» EXCERPT TO READ
□ □ □ □ □ □ □

For every story with a sad ending, there is probably also one of success. Some of my friends in San Carlos did manage to break out the constraints of peer pressure or whatever pressure was inflicting these tragedies on the community. Actress Annette Bening is one San Carlos success from this era; she had her acting dream to follow. And one other story is particularly hopeful.
It was 1971, and Bill the Animal, my friend Kirk, and a Volkswagen full of other stoners left for Laguna Beach to pick up some of Timothy Leary's Orange Sunshine LSD. There was a Taco Bell up there where hundreds of hippies used to congregate, uninterrupted by police, to buy and sell drugs.
While the guys were finding the acid, a young Hispanic man in a suit and tie came through the crowd, walked up to Kirk, and asked him if he wanted to know Jesus, then grabbed Kirk's hands and prayed over him.
That night everyone ate some of the Laguna Beach acid. The tablets were four-man hits; four people would get stoned out of their minds on one hit. Kirk had consumed two of them; enough for eight people. Everyone else was stoned, but Kirk never got high at all.
Within a few weeks, Kirk and a bunch of the gang found a group of bikers that had been on drugs and in jail and had become born-again Christians. They were renting a small house on El Cajon Boulevard and held Bible studies on Tuesdays and Thursdays. The average age was 17, and the house would fill to overflowing with converted hippies. The Animal, his brother, and I went a few times, but Kirk was the only one who lasted. The rest of us made a rapid retreat to our old ways. But Kirk never looked back. He married and moved to Oklahoma, where he founded Harvest International Ministries.
As for me, I spent many years with my biker and hippie friends in Ocean Beach, many of them childhood friends from San Carlos, consuming my life in drugs, alcohol, and the violence that seemed to hang over us. Why I survived and others did not, I don't know. Finally, in 1979, when I was recovering from hepatitis, I got a new job and moved away from everyone—from my buddies in San Carlos, my “Business associates” in O.B.—and rented a small, quiet cottage with a huge yard in Pacific Beach.
It was here that I came to grips with my life. My friend Kirk called me from time to time to ask if I was thinking about Jesus at all. In fact, I was thirsty for the peace and comfort of knowing that my life was heading in the right direction.

□ □ □ □ □ □ □

» DATA FOR REVIEW
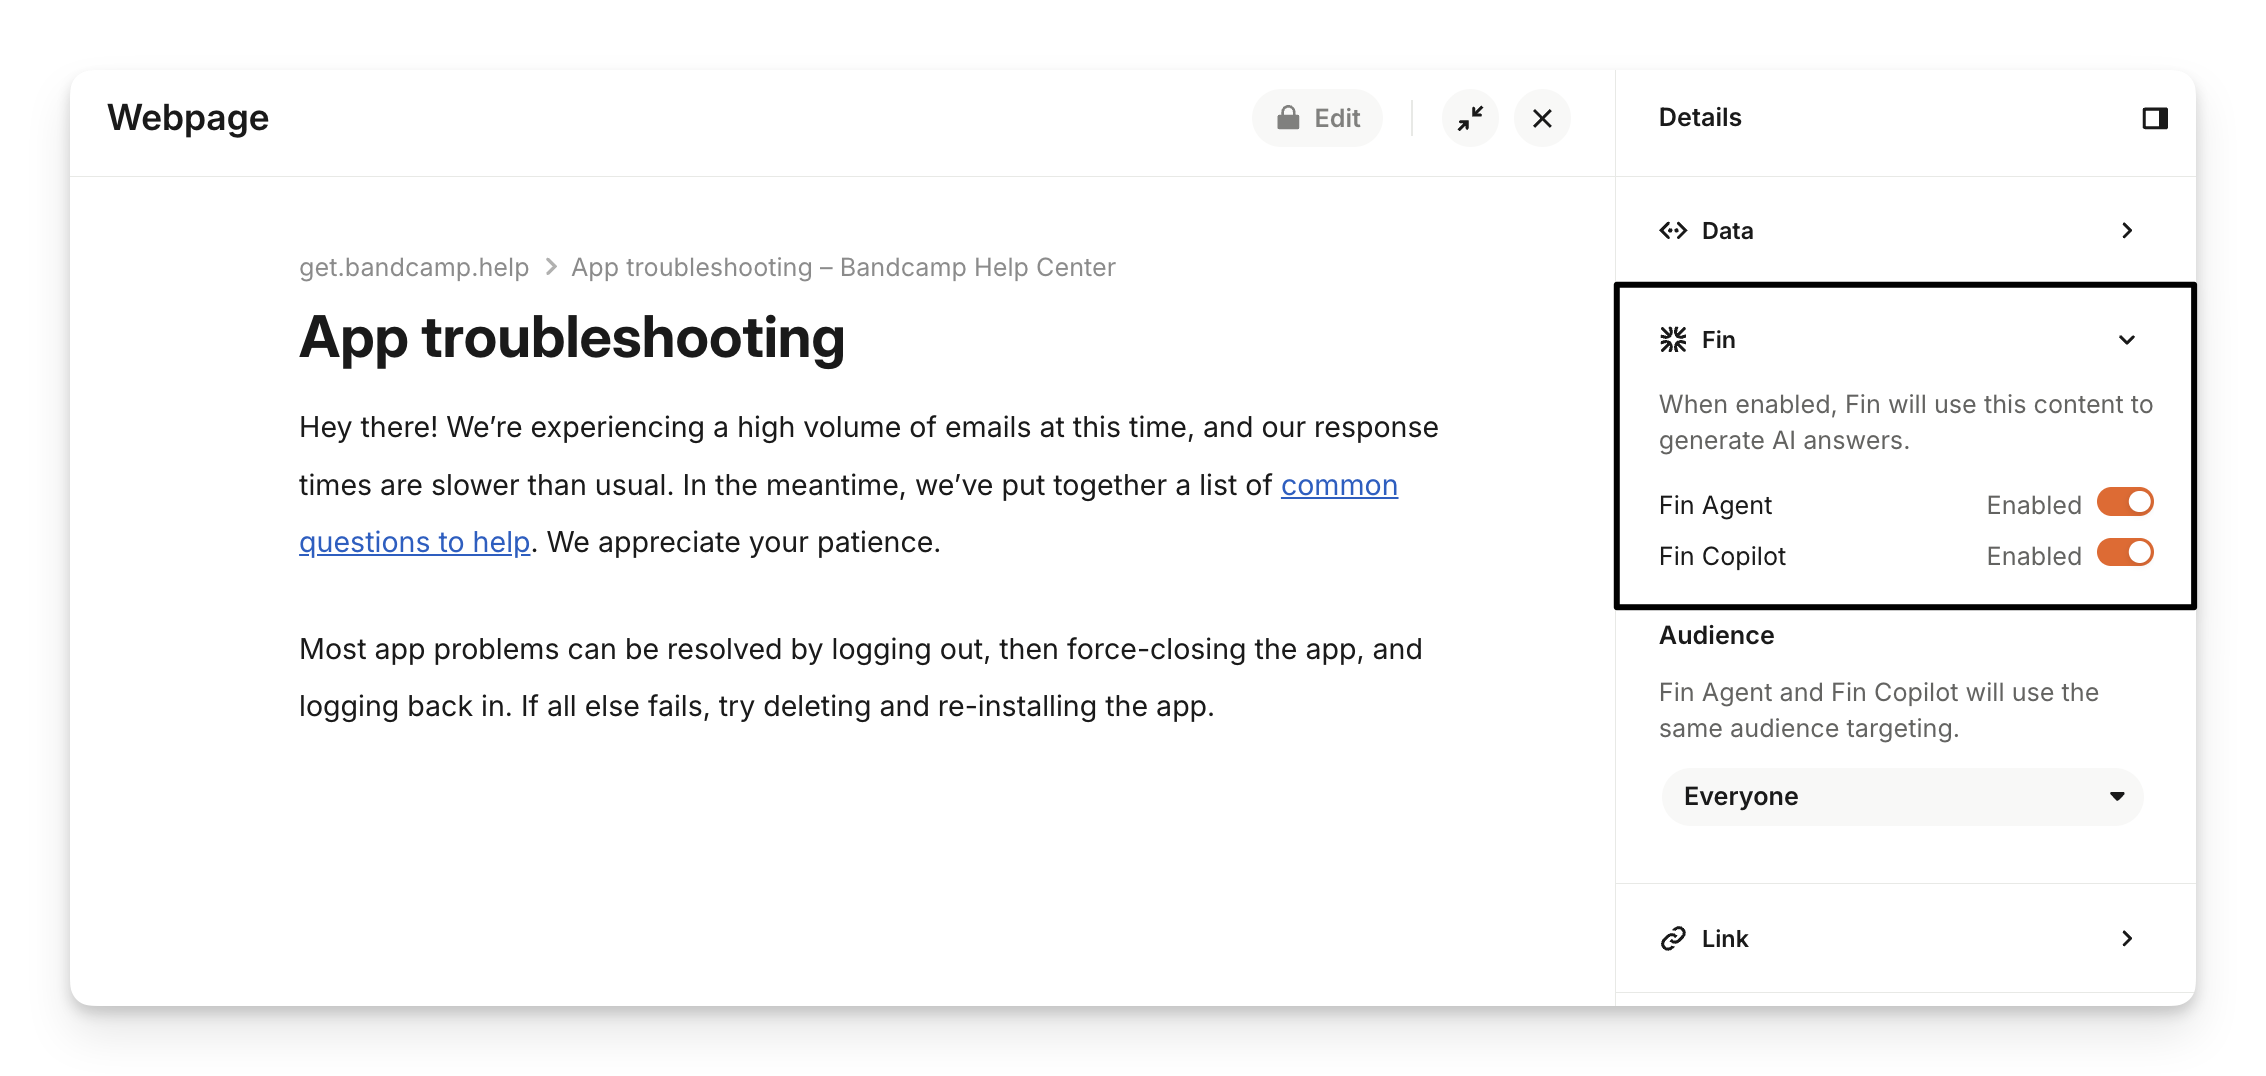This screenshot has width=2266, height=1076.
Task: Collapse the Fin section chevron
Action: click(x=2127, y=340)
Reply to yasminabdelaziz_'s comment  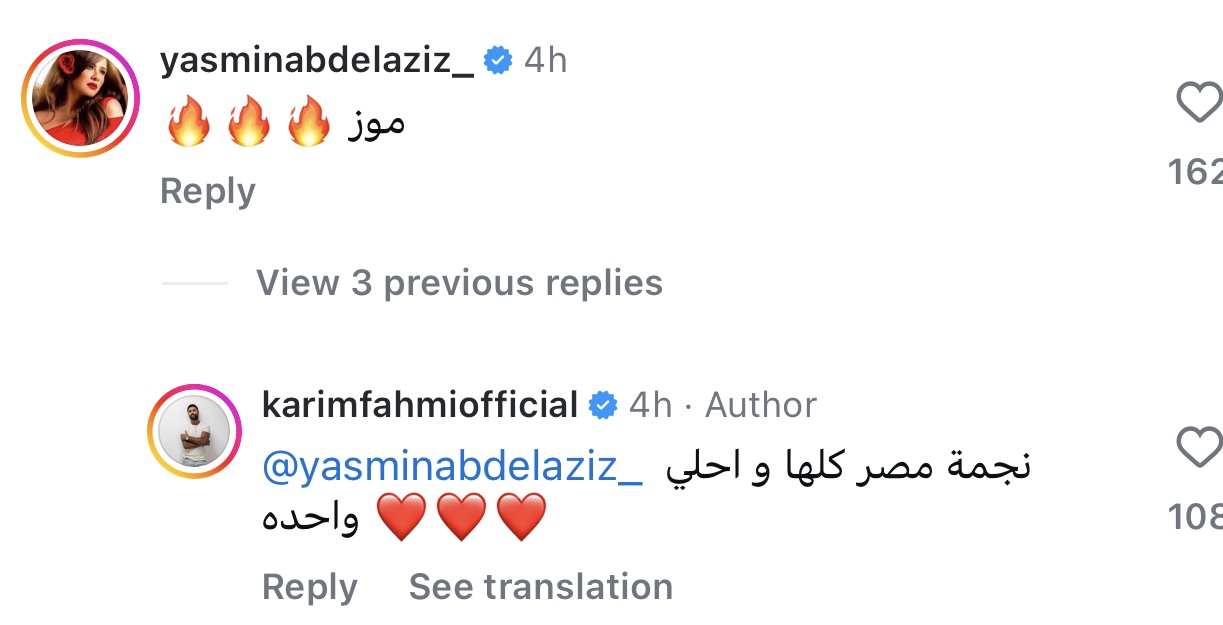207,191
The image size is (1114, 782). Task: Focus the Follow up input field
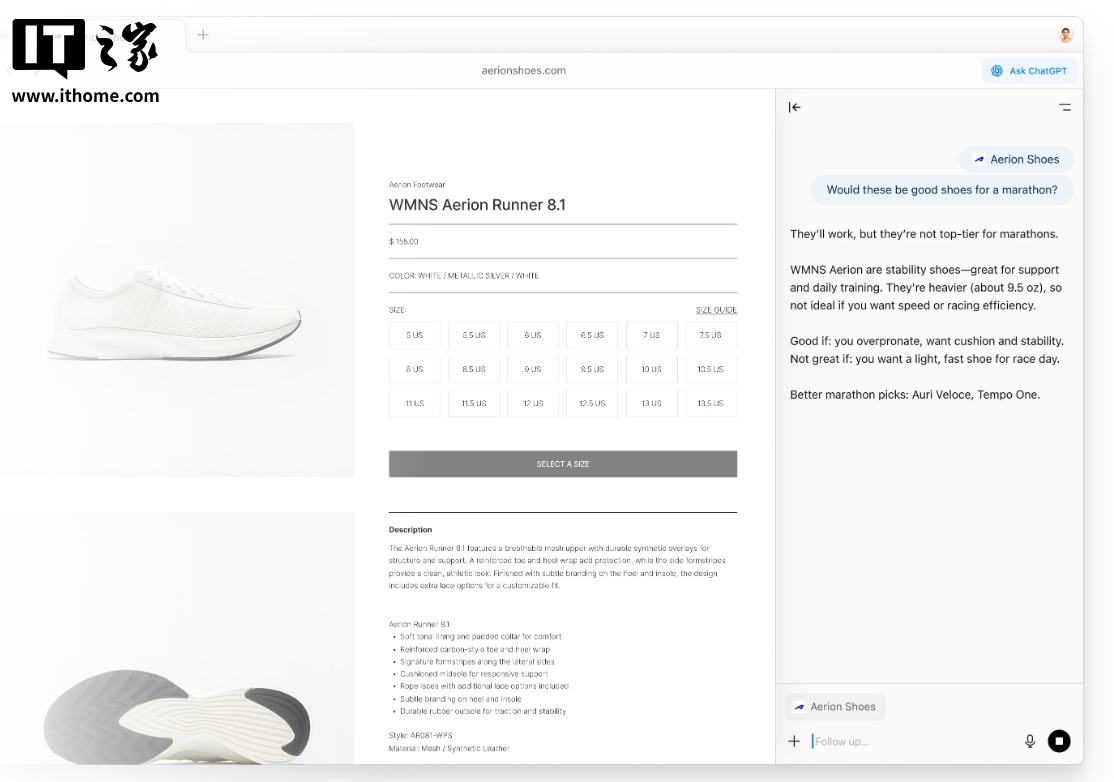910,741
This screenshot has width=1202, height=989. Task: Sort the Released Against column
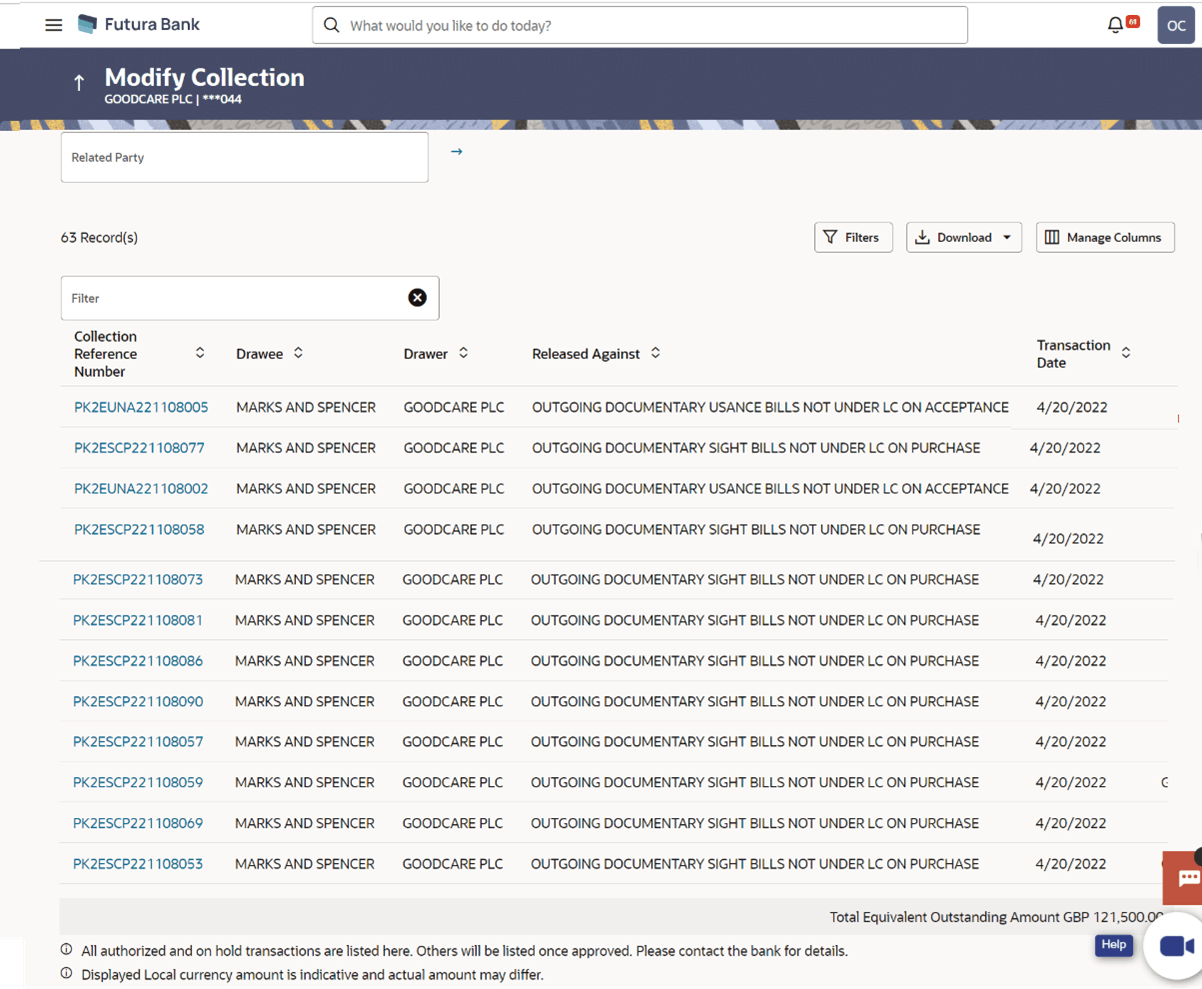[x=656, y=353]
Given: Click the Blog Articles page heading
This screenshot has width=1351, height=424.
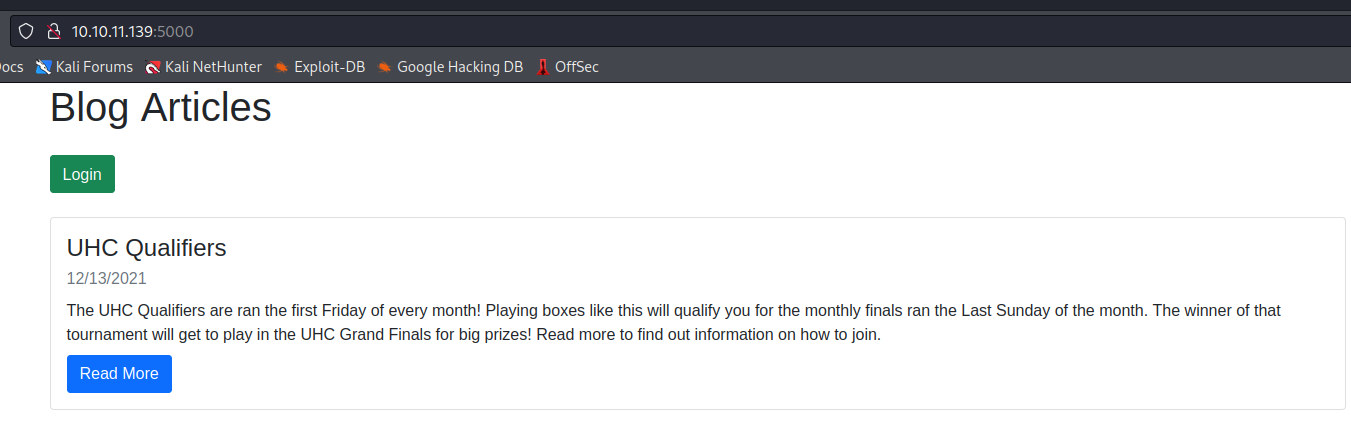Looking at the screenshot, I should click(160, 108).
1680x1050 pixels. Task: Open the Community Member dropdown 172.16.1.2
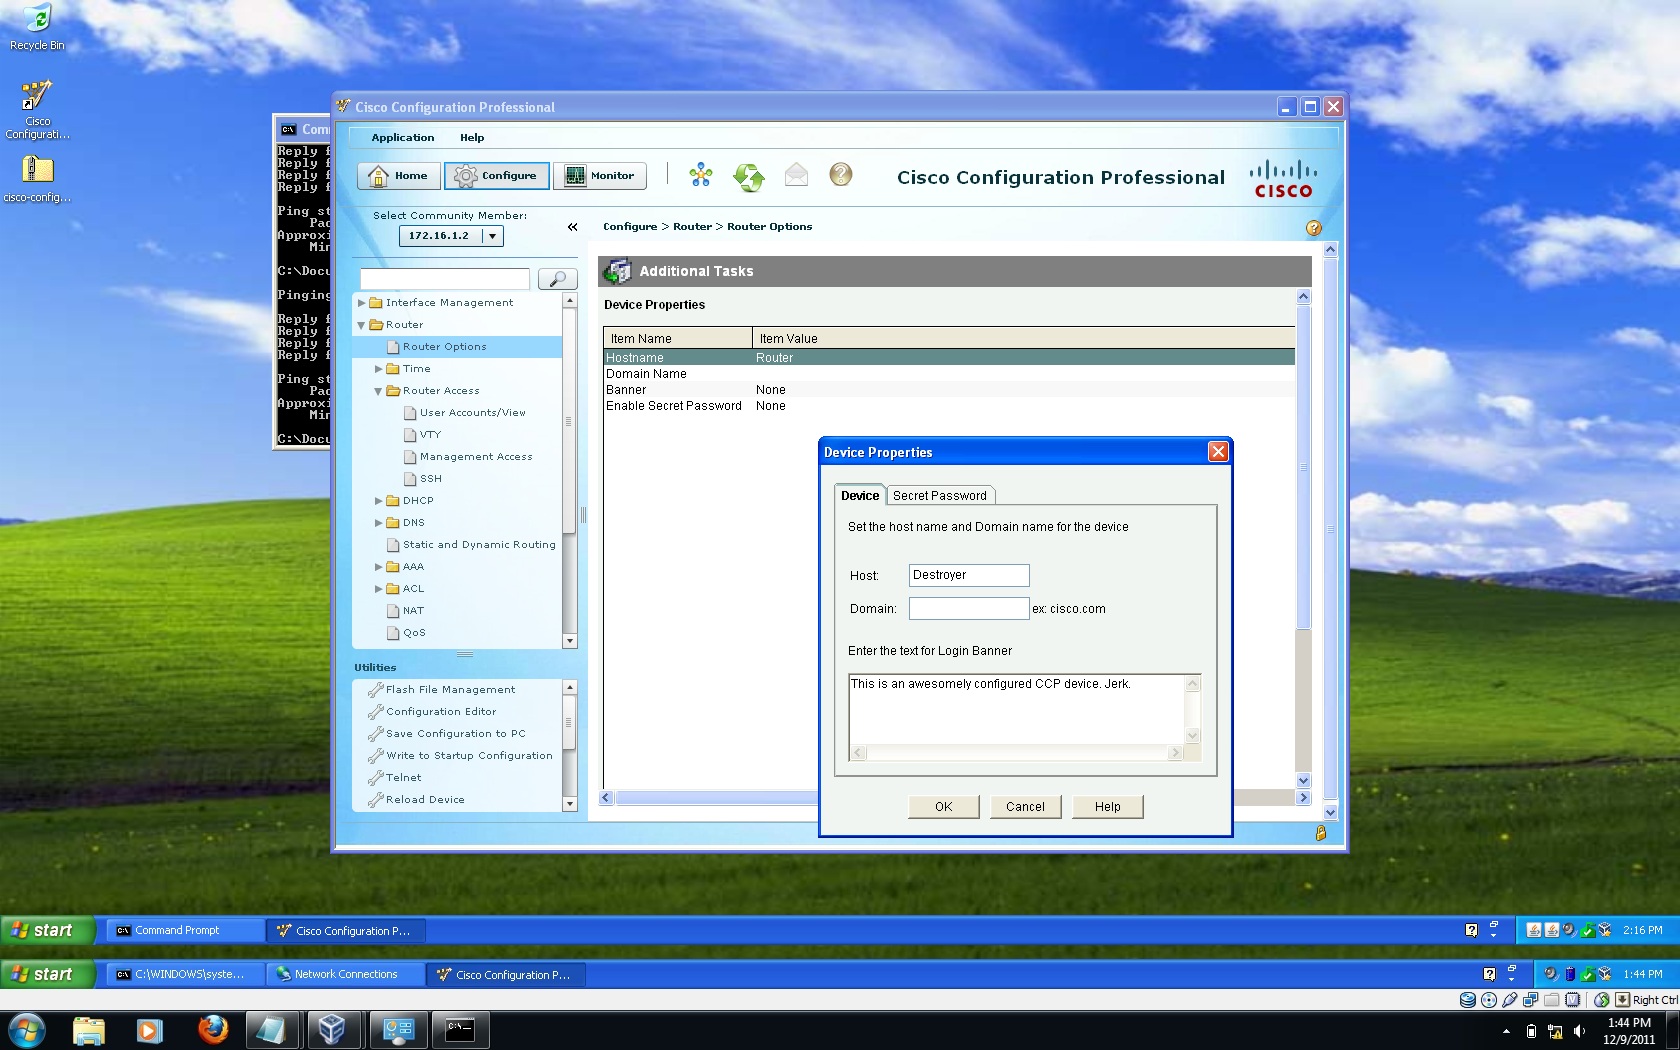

□ □ □ □ □ □ □

» PROMPT
From the San Carlos memoir passage above, copy word for word the stretch from "While the guys" through "prayed over him.".

» RESULT OF THE EXERCISE
While the guys were finding the acid, a young Hispanic man in a suit and tie came through the crowd, walked up to Kirk, and asked him if he wanted to know Jesus, then grabbed Kirk's hands and prayed over him.